Albertson and her three co-organizers all have had breast implants. They say they want women to decide among themselves - out of the view of their lawyers - whether to remain in a scaled-back settlement worked out in federal court with implant manufacturers.
But the organizers revealed few details about the proposed 1996 Women’s Settlement Conference, scheduled for Jan. 9-12 at the Astrodome. They said only that once in Houston, women will vote on whether staying in the settlement is in their best interest.
“The system has failed us, the cries of suffering are great. The women have turned to a higher court and we have our faith in him to reach a settlement seeking judgment,” said Michelle Machen, a 40-year-old Idaho Falls businesswoman.

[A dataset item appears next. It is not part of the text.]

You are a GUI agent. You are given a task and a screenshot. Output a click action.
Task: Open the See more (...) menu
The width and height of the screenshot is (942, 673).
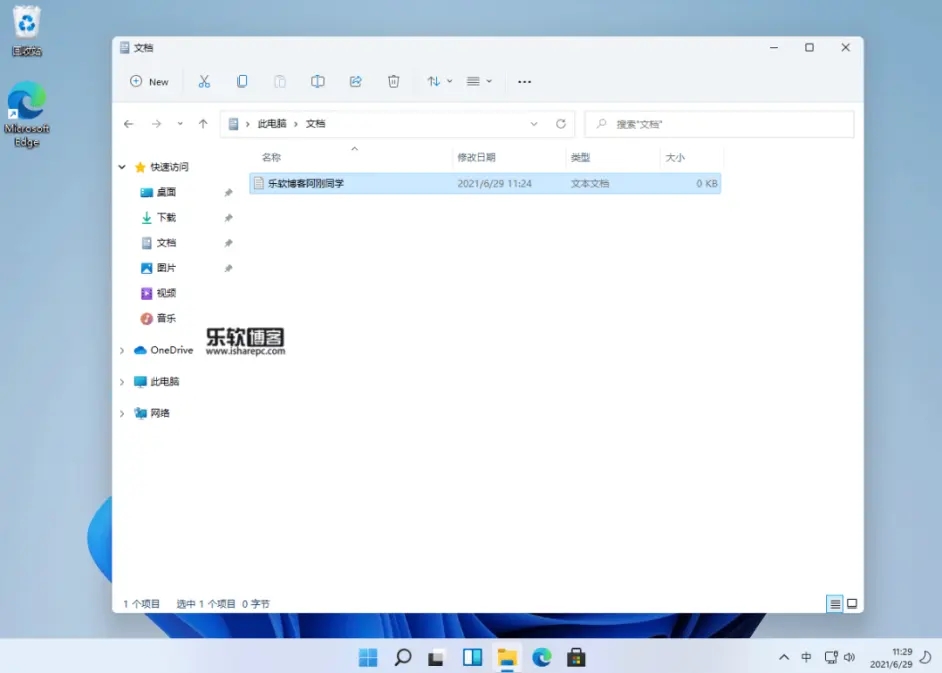click(524, 81)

Such a vote, however, would not have a binding affect on what individual women decide to do. That inconsistency was never cleared up by the conference organizers.
A vague itinerary presented to reporters listed several conference discussion topics on the breast implant debate, but mentioned no speakers.
“They will be provided with expert information,” said Irene Beard, a 54-year-old arbitrator, also from Idaho Falls.
The group said further details would not be revealed until the conference begins in January.
The group, which has no name, decided only two weeks ago to call the so-called summit. There are no hard figures on how many women will come to Houston.
Some women who have had breast im plants complain of health problems they say are the result of leaking silicone. Others say they have no such problems.
Medical science is divided on the issue, as are juries who have faced hundreds of cases filed against implant manufacturers.